Nut milks and seed-based milks
If you’re looking for a dairy-free alternative to milk but don’t particularly fancy soy milk, there’s always nut and seed-based milks. Almond milk in particular is widely available in supermarkets, but dairy alternatives can also easily be made from cashews and flaxseed. These dairy alternatives are free of cholesterol and saturated fats, containing only healthy, monounsaturated fats, and can be lower in calories and higher in Riboflavin (also known as vitamin B2).
Other popular milk alternatives include oat milk, coconut milk, rice milk and macadamia milk. Each of these types of milk alternatives offer their own set of nutritional benefits based on the type of nut or seed used to make the milk.
The name’s rather self-explanatory for this one, but how does it stack up against cow’s milk? Well to start off, it’s higher in calories and fat, including saturated fat. However, it’s lower in sugar, much higher in calcium and magnesium, and contains 5% of your daily vitamin C. It also has slightly more protein, much more potassium, and more vitamin A. Cow’s milk has the upper hand when it comes to vitamin B12 and folate, and both have similar amounts of cholesterol and vitamin D. However, cow’s milk comes out on top when it comes to selenium and B12, making choosing between the two harder than you might have thought. However, this type of milk isn’t as widely available as other milk types, so you may have to look a bit harder if you enjoy it.
What are the best brands of milk?
While which type of milk you enjoy is subjective, there are particular brands of milk that have been highly rated by consumers. Based on Canstar Blue’s Most Satisfied Customer award for 2022, below are the best rated brands of milk for full cream, long-life, reduced-fat and skim milk.

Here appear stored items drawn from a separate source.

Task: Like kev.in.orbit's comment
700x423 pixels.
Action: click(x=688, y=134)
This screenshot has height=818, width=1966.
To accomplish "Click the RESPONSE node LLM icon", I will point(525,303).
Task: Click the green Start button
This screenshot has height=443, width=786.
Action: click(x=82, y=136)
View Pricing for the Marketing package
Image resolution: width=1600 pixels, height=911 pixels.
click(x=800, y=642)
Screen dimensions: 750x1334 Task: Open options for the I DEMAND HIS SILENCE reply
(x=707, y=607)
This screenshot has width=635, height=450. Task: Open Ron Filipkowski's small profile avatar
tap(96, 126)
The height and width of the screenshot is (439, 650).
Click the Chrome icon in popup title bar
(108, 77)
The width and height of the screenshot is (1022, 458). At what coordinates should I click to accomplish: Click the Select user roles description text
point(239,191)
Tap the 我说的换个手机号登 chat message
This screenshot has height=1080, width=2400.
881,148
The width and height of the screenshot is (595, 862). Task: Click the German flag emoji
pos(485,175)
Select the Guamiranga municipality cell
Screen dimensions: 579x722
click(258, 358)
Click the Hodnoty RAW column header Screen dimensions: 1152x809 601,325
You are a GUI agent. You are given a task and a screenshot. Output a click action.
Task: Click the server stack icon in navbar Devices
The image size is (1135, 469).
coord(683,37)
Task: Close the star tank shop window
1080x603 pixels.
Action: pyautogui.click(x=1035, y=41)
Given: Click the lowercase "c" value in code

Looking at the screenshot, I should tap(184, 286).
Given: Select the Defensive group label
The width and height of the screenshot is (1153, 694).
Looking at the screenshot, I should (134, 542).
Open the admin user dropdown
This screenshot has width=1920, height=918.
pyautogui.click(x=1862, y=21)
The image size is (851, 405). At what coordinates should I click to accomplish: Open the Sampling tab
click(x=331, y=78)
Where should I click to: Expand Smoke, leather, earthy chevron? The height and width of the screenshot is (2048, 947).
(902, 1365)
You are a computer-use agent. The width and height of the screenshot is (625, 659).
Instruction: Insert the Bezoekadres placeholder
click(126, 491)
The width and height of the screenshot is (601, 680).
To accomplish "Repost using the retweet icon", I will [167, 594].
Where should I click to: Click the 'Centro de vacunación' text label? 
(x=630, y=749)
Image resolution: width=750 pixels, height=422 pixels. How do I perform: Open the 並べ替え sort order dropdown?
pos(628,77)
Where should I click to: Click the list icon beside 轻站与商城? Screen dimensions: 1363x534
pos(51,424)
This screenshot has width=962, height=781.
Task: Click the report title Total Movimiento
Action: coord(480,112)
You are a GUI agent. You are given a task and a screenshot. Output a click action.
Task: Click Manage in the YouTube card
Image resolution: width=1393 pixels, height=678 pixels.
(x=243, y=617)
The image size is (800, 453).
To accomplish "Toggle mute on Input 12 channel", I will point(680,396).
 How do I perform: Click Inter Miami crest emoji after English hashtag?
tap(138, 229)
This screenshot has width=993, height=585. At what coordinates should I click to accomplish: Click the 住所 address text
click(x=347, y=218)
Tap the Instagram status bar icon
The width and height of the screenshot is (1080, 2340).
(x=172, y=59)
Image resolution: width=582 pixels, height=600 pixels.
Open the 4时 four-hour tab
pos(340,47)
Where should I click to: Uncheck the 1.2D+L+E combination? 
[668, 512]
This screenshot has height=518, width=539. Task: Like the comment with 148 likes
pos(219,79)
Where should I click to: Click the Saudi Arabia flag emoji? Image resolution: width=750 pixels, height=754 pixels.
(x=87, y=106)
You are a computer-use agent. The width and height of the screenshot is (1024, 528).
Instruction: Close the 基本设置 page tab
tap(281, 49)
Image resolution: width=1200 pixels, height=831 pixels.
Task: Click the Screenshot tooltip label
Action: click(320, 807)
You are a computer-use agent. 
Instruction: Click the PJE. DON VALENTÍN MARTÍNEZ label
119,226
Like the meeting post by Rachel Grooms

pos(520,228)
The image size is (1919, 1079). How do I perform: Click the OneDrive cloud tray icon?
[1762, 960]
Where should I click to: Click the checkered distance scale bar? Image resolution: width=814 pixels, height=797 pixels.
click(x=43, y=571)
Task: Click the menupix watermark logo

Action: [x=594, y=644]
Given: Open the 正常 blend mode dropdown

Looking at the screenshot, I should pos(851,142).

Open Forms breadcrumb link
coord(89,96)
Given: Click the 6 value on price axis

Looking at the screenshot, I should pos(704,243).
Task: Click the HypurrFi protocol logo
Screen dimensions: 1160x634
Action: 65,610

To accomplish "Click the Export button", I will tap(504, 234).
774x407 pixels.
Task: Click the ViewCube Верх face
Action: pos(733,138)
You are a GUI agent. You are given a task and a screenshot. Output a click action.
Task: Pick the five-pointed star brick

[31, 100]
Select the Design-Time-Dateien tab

Best rated full cream and long-life milk – Aldi Farmdale
Aldi is best known for their cheaper groceries that put their discount spin on a number of popular products. Its Farmdale full cream milk was rated the best for overall satisfaction from customers, and considering it generally retails at only $2.39 for full cream and $1.59 for long-life milk, it’s clear why it’s a favourite from a price point of view. Aldi’s Farmdale brand also offers a variety of other dairy products like sour cream, yoghurt and thickened cream.
Best rated reduced-fat and skim milk – Woolworths
Skim milk isn’t necessarily a first choice for everyone, but for those who want a lighter alternative Woolworths’ reduced-fat and skim milk was a crowd favourite. Rated five stars for overall satisfaction, it generally costs between $1.60 and $4.50 from 1L to 3L. Woolworths additionally offer a lactose-free version for those a little sensitive to dairy.
Which type of milk should I buy?
At the end of the day there’s a whole lot of different milks and milk alternatives, so whether you want to stick with your whole milk or try something more adventurous like flaxseed milk, you really can’t go wrong with whatever you end up choosing. If you have any doubts about the kind of milk you should be drinking for your own personal dietary requirements, make sure you talk to a health professional, such as a nutritionist or your GP, as while you may enjoy one type of milk, your body may prefer another.